1. S&P 500 soars above 1,911: The optimistic sentiment carried the S&P 500 further into record territory and above the psychologically-important 1,900 level. It closed at 1,911.9. This marks the 12th record close of the year for the broad average, which ended at a previous all-time high of 1,900.5 on Friday.
The Dow is now within striking distance of its record closing high of 16,715.4 that was set earlier this month, although it closed about 40 points below that level.
The Nasdaq continues its May bounce back, closing at its highest level since early April.
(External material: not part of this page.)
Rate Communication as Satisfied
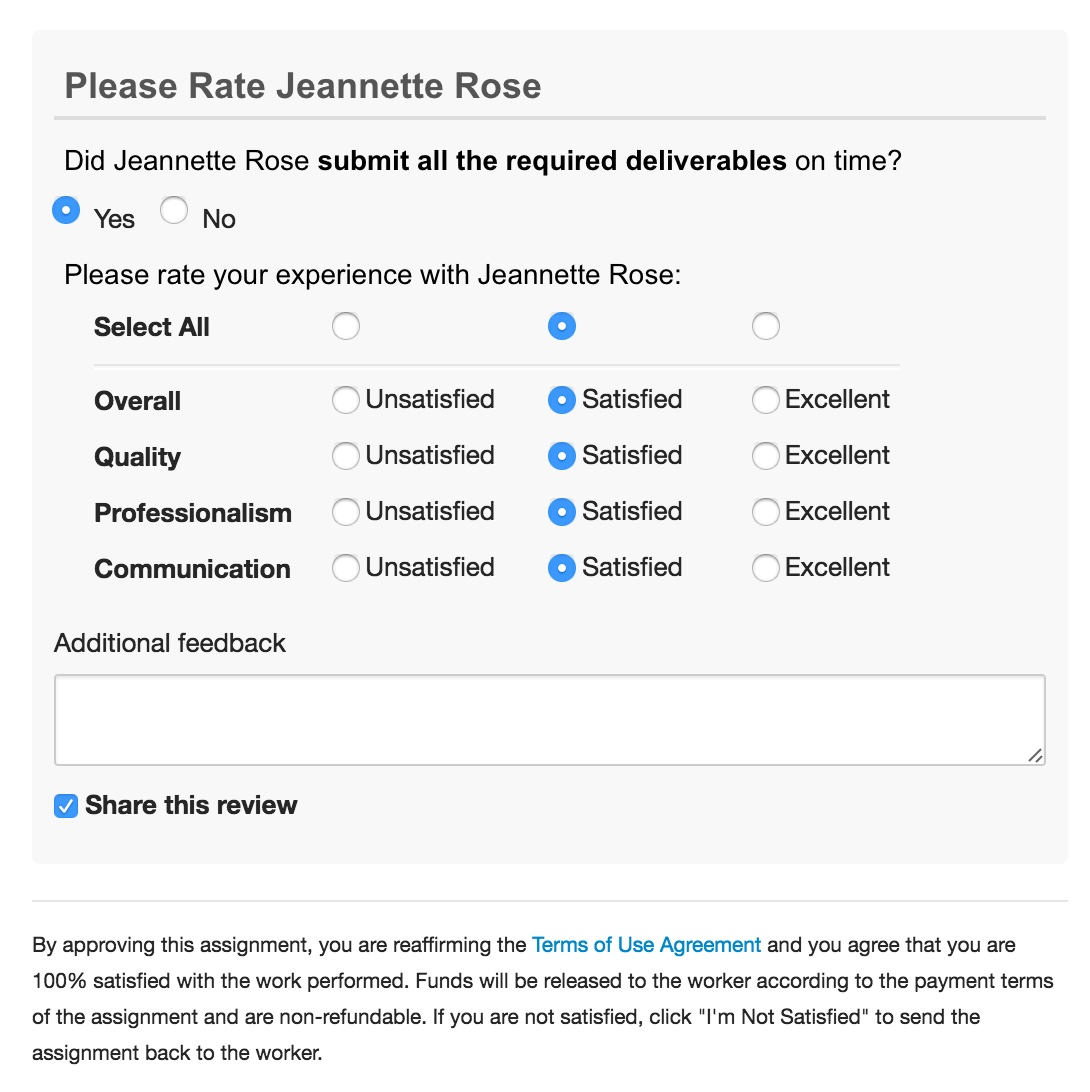This screenshot has height=1092, width=1090. coord(562,568)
That said, the index is still about 20% lower than its dotcom era records.
This week should feature a lot of "catch up" as traders return from the long weekend and realize "they need to hop on or underneath the train before it leaves the station," Michael Block, chief strategist at Rhino Trading Partners, said in a note.
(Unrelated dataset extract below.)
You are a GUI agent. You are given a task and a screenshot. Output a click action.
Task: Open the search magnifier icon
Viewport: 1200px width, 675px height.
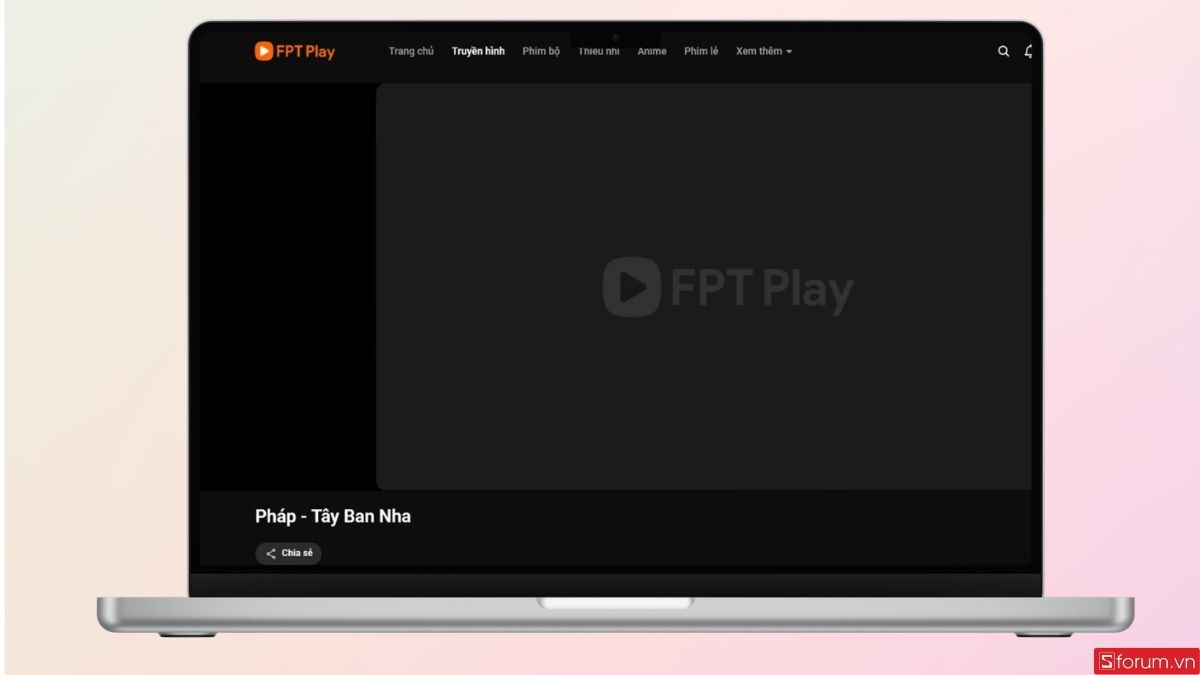1003,51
It's worth noting that Tuesday's rally was backed by relatively low trading volume, likely a reflection of some traders choosing to stay on the beach.
2. Movers & shakers -- Hillshire Brands, InterContinental Hotels, AstraZeneca, Bank of America: It was quite the meat market today in some senses.
Shares of Hillshire Brands(HSH) popped 22% after Pilgrim's Pride(PPC) offered to acquire the food maker for about $6.4 billion. That offer complicates Hillshire's $4.3 billion proposed buyout of Pinnacle Foods(PF). Investors gobbled up shares of other companies in the sector, including Tyson Foods(TSN), which rallied 4.5% on the deal news and a positive mention in Barron's over the weekend.
"$BAC So basically $BAC resubmitted the homework it failed to follow directions on... and that's a 4% day?" StockTwits user PSTRADER said.
Investors showed some renewed love for tech stocks, pouring more cash into the Nasdaq than the broader markets. Some of the day's big winners include Priceline(PCLN), Expedia(EXPE), Facebook(FB). and Apple(AAPL).
3. Economic indicators positive: Consumers are starting to feel a little more optimistic about the economy. The Conference Board's index on consumer confidence increased to 83 in May, up from 81.7 in April.
The government said U.S. orders for big ticket items like appliances grew 0.8% in April, slowing down from March's healthy pace but beating expectations for a narrow decline in durable goods orders.
U.S. home prices in 20 cities rose 0.9% in March from February, according to S&P/Case Shiller. That trumped forecasts for a more modest increase.
Investors brushed off European Union election results that showed far-right and far-left parties had gained additional traction. A majority of voters still supported traditional parties in the European Parliament.
Investors were also pleased that Ukrainian elections were completed without too many complications.
European markets have also been boosted by dovish hints emerging from the European Central Bank, which may be poised to inject new stimulus measures when it meets next month.